An army truck transporting rifle-carrying soldiers attempted to evacuate about 30 people but was stopped by gangs demanding that Kikuyus get out of the vehicle. The driver tried to barrel through but turned around after two people inside were shot with arrows, according to occupants of the truck.
"I don't think right now there's a feeling of national identity, even among national leaders," said the Catholic bishop of Eldoret, Cornelius Kipng'eno Arap Korir, who noted that his church is hosting 10,000 people, mainly Kikuyus whose homes have been torched. "What comes first is your people."
In the green grass of the church courtyard, Jidraph Muiruri, a Kikuyu mason, was among scores of people camped out amid foam mattresses and heaps of belongings. He said Kalenjin gangs burned 50 homes in his neighborhood and then warned the remaining residents to leave.
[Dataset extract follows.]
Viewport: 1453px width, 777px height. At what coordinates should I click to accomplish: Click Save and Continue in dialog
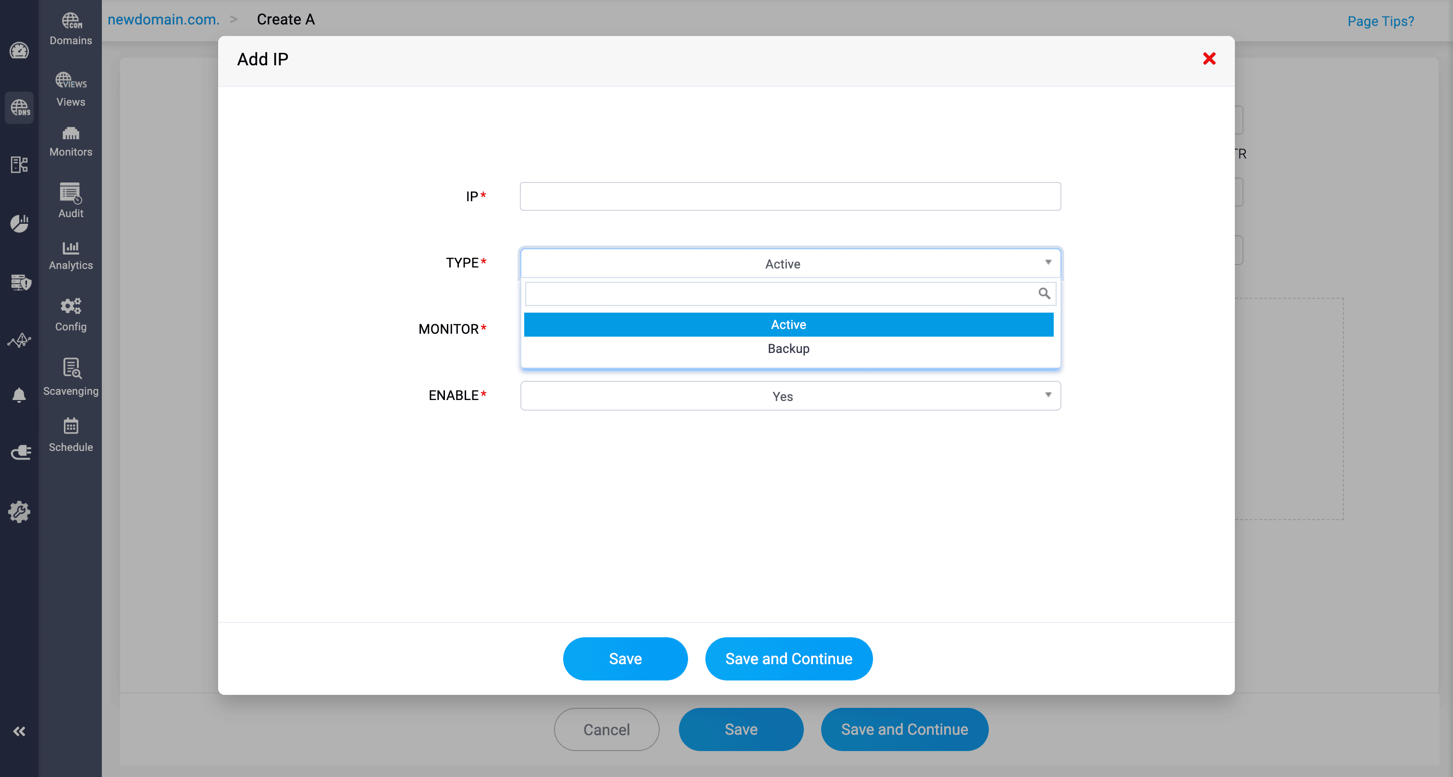point(788,659)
"They said they'd burn all the houses -- and us -- if we didn't go by 9 a.m.," he said, adding that he recognized people with whom he had traded timber and milk for years. "They want us to go back to our motherland."
The fundamental problem, he said, was a flawed election that had polarized communities against Kikuyus, who have been demonized for what many perceive as government favoritism.
"They see us as Kikuyu, not Kenyan," Muiruri said.
On the edge of town, the remains of the Assemblies of God church still smoldered Wednesday, a day after the attack.
Strewn about were piles of corn, cooking pots, half-melted thermos bottles, a baby's shoe, a boot and a tangled pile of charred bicycles. Though accounts of the attack varied, many survivors said they had fled to the church after their homes were burned.
They were cooking beans, washing clothes and trying to go about their daily life when the fighters appeared in the distance, across a fallow field. The men were singing and looting farms of cows and goats along the way, witnesses said.